TV subscriptions grow despite increasing popularity of Netflix

Despite unrest that Netflix’s growing presence in the Canadian market is bad for business, it seems Canadians are still interested in tuning into traditional cable and satellite services.

Recent findings from Boon Dog’s Canadian Digital TV Market Monitor research series shows that TV subscriptions were up 10% in 2011, bringing the total number of Canadian subscribers well above the 10 million mark.

Cable subscriptions continue to dominate 62% of the market, but Boon Dog predicts that IPTV’s share will nearly double to 17% by 2014.

This is the second year in a row that subscriptions have increased by 10%. This seems to fly in the face of those who have been crying that the presence of the unregulated Netflix will sound the death knell for cable service providers.

But the Netflix subscriber base is growing.

Last year, it signed up 322,000 Canadian customers to its on-demand internet streaming service, boosting its total to about 1.2 million subscribers.

The backlash against Netflix began in 2010 and continued last April, when broadcasters and distributors united to urge the CRTC to regulate the U.S. video streaming giant and compel it to subsidize Canadian indie production.

The action was prompted by what the industry saw as Netflix’s shift from online content distributor to content producer, with the acquisition of 26 eps of the political thriller House of Cards.
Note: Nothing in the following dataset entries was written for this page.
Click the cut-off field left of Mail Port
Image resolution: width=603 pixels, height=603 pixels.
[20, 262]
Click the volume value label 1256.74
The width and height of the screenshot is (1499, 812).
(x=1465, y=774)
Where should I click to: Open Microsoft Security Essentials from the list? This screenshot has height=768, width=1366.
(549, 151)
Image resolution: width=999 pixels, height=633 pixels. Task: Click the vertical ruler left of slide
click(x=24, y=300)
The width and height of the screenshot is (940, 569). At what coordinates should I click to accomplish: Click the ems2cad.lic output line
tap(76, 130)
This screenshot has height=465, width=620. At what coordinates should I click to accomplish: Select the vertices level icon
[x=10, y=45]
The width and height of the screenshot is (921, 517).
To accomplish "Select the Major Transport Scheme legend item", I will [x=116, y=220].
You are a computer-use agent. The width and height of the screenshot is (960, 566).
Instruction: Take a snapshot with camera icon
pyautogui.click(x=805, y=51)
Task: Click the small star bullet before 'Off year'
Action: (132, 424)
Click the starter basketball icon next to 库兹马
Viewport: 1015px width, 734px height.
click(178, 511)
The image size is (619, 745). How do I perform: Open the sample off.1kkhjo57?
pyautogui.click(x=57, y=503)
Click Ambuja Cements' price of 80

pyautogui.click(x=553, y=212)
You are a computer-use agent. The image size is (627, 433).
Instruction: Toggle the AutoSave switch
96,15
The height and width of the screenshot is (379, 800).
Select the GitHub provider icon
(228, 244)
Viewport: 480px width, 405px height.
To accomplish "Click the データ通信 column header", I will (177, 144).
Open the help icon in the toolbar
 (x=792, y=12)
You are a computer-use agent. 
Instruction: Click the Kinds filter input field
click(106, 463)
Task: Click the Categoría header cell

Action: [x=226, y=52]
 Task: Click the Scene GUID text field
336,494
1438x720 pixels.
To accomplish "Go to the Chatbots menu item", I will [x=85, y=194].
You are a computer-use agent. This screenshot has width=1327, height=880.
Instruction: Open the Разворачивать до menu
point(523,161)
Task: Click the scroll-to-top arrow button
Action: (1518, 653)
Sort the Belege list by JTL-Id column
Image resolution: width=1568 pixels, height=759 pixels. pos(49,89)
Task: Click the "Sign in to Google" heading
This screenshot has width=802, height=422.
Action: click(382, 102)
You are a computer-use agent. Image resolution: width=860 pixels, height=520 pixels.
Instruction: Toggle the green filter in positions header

Yet the CRTC has remained resolute in its unwillingness to regulate Netflix, stating as recently as April of this year that the video streaming company has yet to have an impact sufficient to warrant a look into its practices.

Still, some cable service providers see little reason to be concerned, saying they’re prepared to deal with a rapidly changing industry.

“TV is still at the heart of convergence,” said TVA Group CEO Pierre Dion at TV Day last month, echoing the sentiments of a panel comprised of a who’s who of cable service providers that TV is alive and well, and that providers need only create good content and find an effective multi-platform approach to ensure their future success.

“I think multi-platform is critical. I do believe that the more that people experience it on different platforms, it leads to television. So the multiple platform devices on which people are consuming media are actually enhancing the television experience,” fellow panelist and Rogers Media president Keith Pelley added.